Zia lifted martial law in 1985, holding party-less elections and handpicking Muhammad Khan Junejo to be the Prime Minister of Pakistan, who in turn reappointed Zia as Chief of Army Staff until 1990. Junejo however gradually fell out with Zia as his political and administrative independence grew – such as by asking his Minister of State to sign the Geneva Accord, which President Zia disliked. After a large-scale explosion at a munitions store in Ojhri, Junejo vowed to bring those responsible for the significant damage caused to justice, implicating several times the Inter-Services Intelligence (ISI) Director-General Akhtar Abdur Rahman.

President Zia dismissed the Junejo government on several charges in May 1988. He then called for elections in November. Zia-ul-Haq died in a plane crash on August 17, 1988, which was later proven to be highly sophisticated sabotage by unknown perpetrators.

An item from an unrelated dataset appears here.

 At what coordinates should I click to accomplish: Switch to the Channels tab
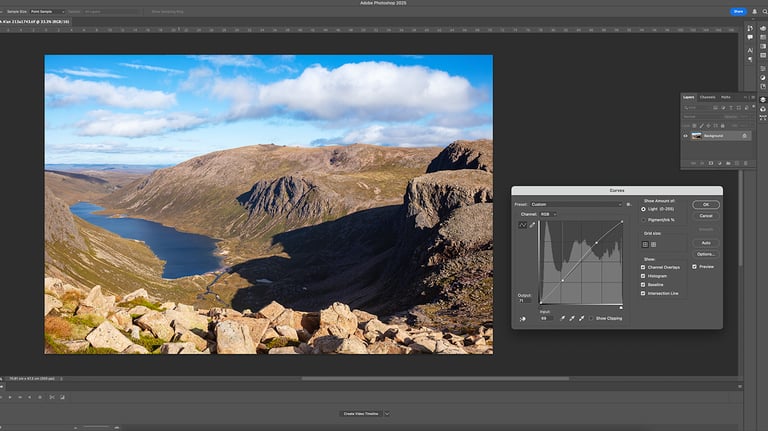coord(707,97)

Under Zia, defence spending increased an average 9 percent per annum during 1977–1988 while development spending rose 3 percent per annum; by 1987–88 defence spending had overtaken development spending. For the 1980s as a whole, defence spending averaged 6.5 percent of GDP. This contributed strongly to large fiscal deficits and a rapid buildup of public debt.

==1979–1999==

===Development of atomic bomb projects===

Soon after Bhutto assumed control of Pakistan, he established nuclear weapons development. On January 20, 1972, Abdus Salam, after being requested by Zulfikar Ali Bhutto, arranged and managed a secret meeting of academic scientists and engineers with Bhutto in Multan city. It was there that Bhutto orchestrated, administered, and led the scientific research on nuclear weapons as he announced the official nuclear weapons development programme. In 1972, Pakistan's core intelligence service, the ISI, secretly learned that India was close to developing an atomic bomb, under its nuclear programme. Partially in response, defence expenditure and funding of science under then-Prime Minister Bhutto increased by 200%. In the initial years, Abdus Salam, a Nobel laureate, headed the nuclear weapons program as he was the prime minister's science adviser. He is also credited with recruiting hundreds of Pakistani scientists, engineers, and mathematicians to the nuclear weapons development program; he later formed and headed the Theoretical Physics Group (TPG), the special weapons division of the Pakistan Atomic Energy Commission (PAEC) that developed the designs of the nuclear weapons.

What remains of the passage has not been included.